Comment by enraged_camel

4 days ago

>> Why should I be hyped about all that "legitimate power" if the model performs on par with two other SoTAs?

I don't care if you're hyped or not. You asked if the posts like the OP come from a "parallel reality" and I said no and described my experience. If you're getting good/better results with Codex than with Fable, you should probably continue using that, since it's cheaper and faster.

But can you bring anything measurable in support to your words? I did.

  • You brought your own benchmark to support your words. I happen to have studied statistics, so I took a look. It is deeply flawed, primarily because it is not a statistical benchmark. It is a single (n=1) autonomous "pi" coding-harness run per model per prompt, scored by an automated battery (A-items, pass/fail), an LLM code review (R-items, 0 to 2 each), and a human manual checklist (M1 to M10) that was never actually completed.

    The grader being an LLM is a big problem. You yourself admit explicitly that the grader is the same model family as the Fable 5 contestant cell and say to "discount accordingly, or re-grade with a non-Claude judge."

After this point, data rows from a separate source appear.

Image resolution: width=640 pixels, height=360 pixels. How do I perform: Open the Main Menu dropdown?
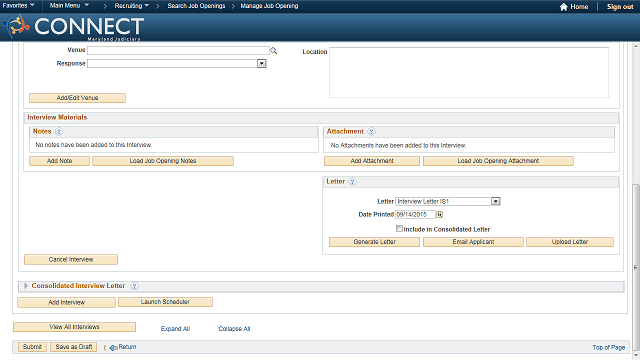tap(69, 6)
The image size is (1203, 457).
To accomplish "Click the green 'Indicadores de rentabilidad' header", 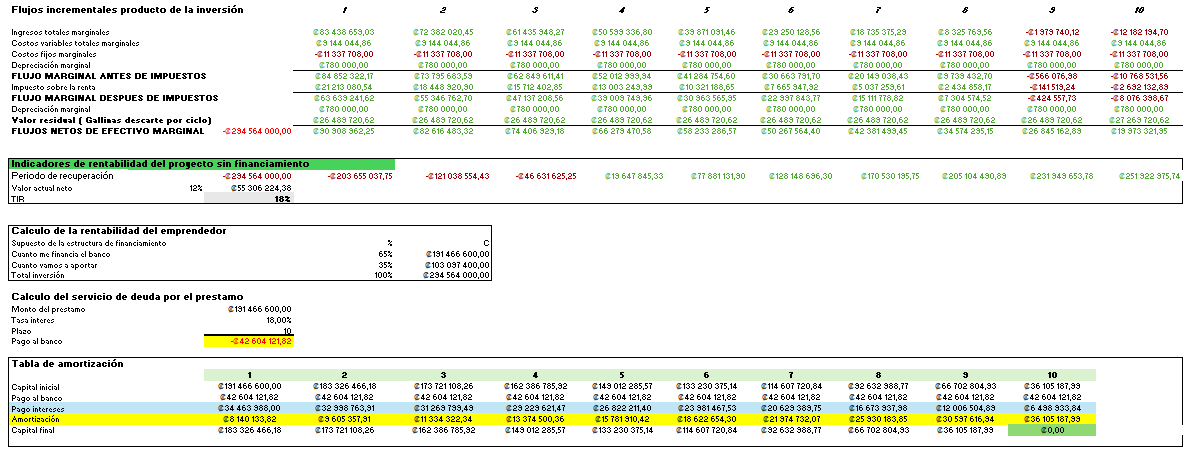I will click(x=200, y=163).
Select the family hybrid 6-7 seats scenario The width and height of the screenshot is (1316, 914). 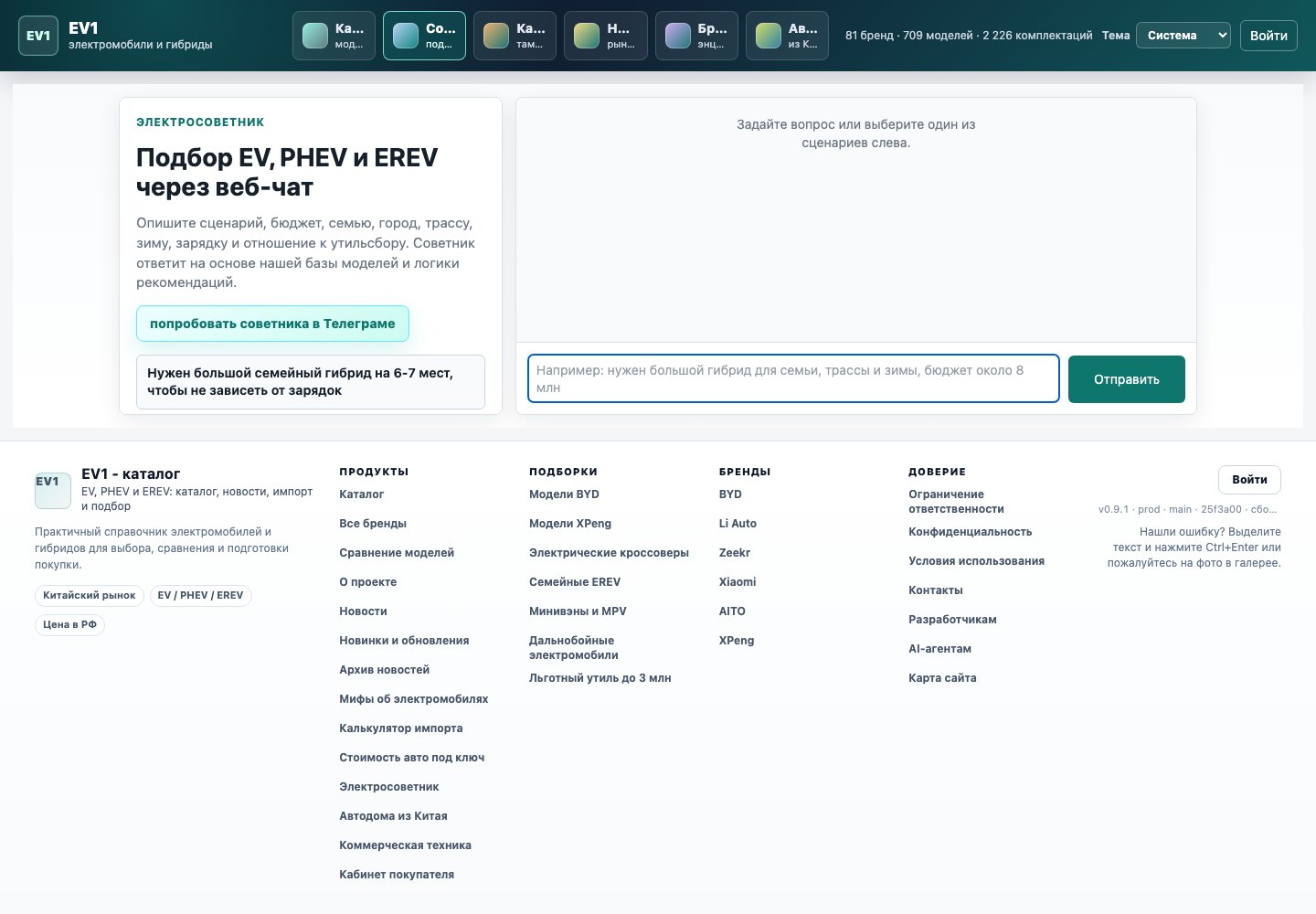click(311, 382)
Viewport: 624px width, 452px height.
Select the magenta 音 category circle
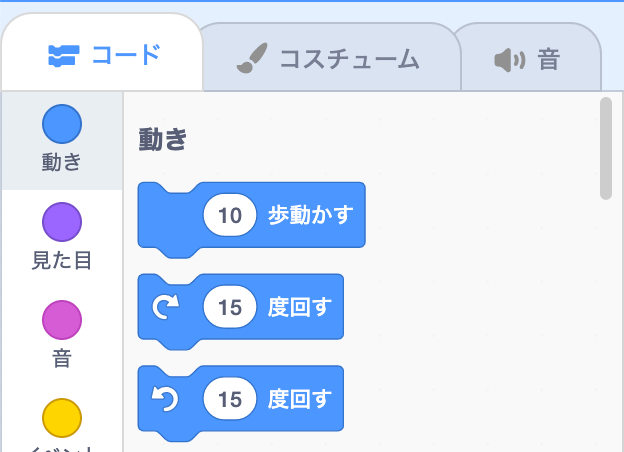[x=62, y=320]
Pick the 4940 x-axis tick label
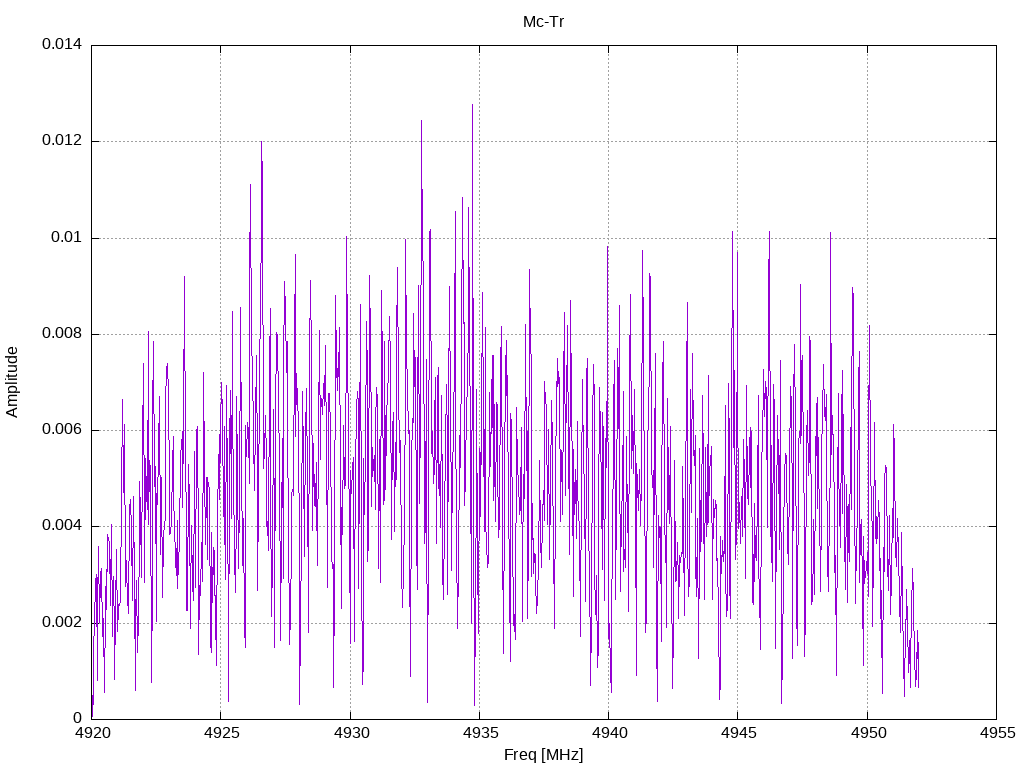The image size is (1024, 768). (x=609, y=733)
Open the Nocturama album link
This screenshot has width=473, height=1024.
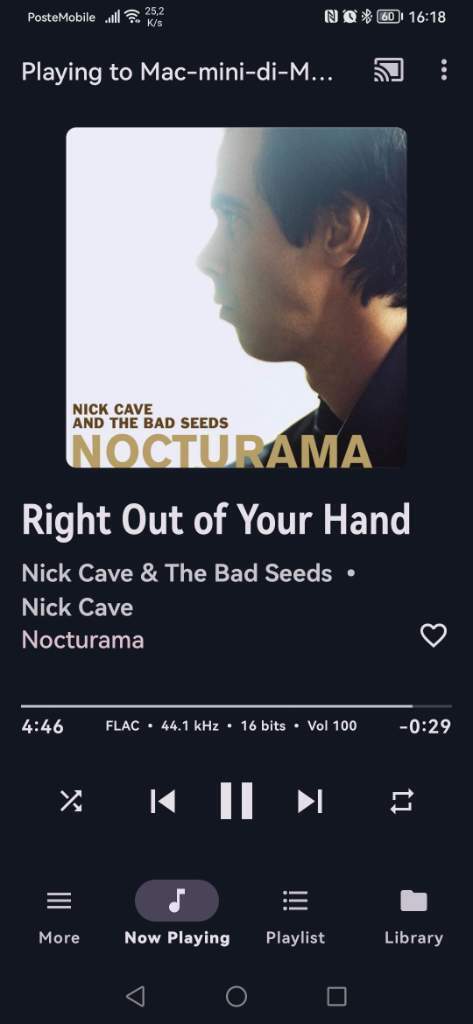pyautogui.click(x=82, y=639)
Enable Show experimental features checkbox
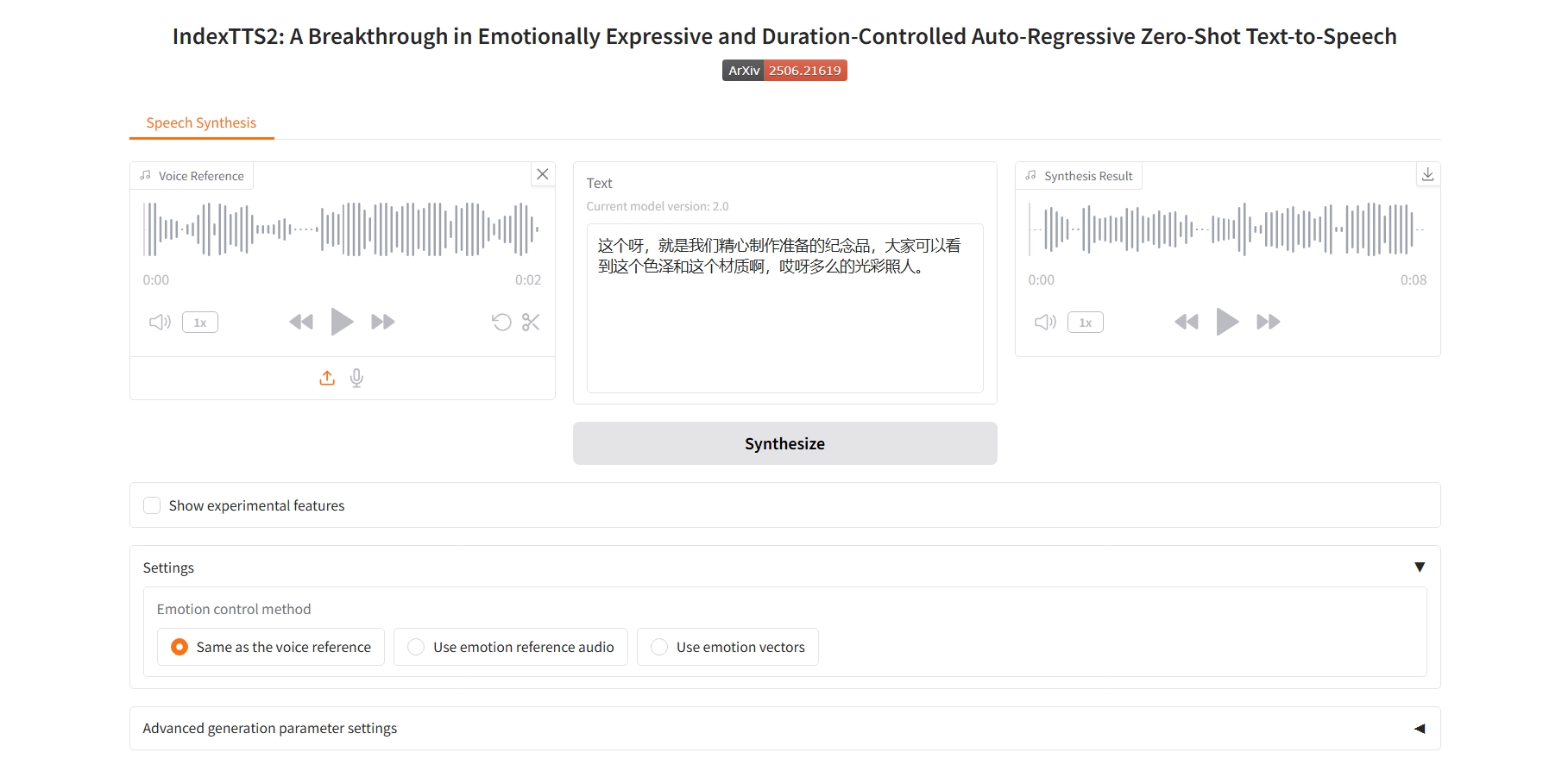This screenshot has height=765, width=1568. click(x=152, y=505)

    Model configurations appear to not be uniform either. Effort levels differ (mimo-v2.5-pro at @high, everyone else at @xhigh), harnesses differ (codex internal config vs. pi vs. claude -p), context windows differ, and one model (GPT-5.5) had extra MCP tools the others did not.

    The two scored runs seem to use two different rubrics (/22 then /25), so scores are not comparable across runs, and the /22 rubric saturated (there are multiple 22/22 results).

    A provider quota error (HTTP 429) truncated the minimax-m3 run mid-build but it was still scored (18/25) and ranked, on code that does that does not compile and has zero tests.

    If you want actual benchmarks, there are dozens of legitimate ones out there. Many of them have been posted on this website. They overwhelmingly disagree with yours. If you have any interest whatsoever in creating a reliable benchmark (so that you can make optimal decisions on what models to use for your work), you should look at them and see how yours needs to be redesigned.

    • Yes, I know all the flaws. As I said, it's not an objective way to measure performance of a model - but it is intended to produce something that only humans could mesaure. The goal is for you to being able to play the game and judge - and fill the human checklist for yourself if you wish.

      You didn't get why the automatic review scores are there - all of the reviewers, including Fable, happily assign highest scores to code which can't even run. In my opinion that is a sort of an empirical evidence that these models are very far from the "AGI" state.

      Anyway, while I didn't explain the methodology and the purpose of this experiment, I have something material to discuss. The "awesome Fable" claims are not material at all.

      Can you bring something clearly showcasing Fable's superiority?

  • The OP and GP need all genai news to be positive to the point of using doublespeak here unironically.

    "Relentlessly proactive" is a grotesque use of language. A paperclip optimizer is "relentlessly proactive".

    We already had a word for what is being promoted here: wasteful.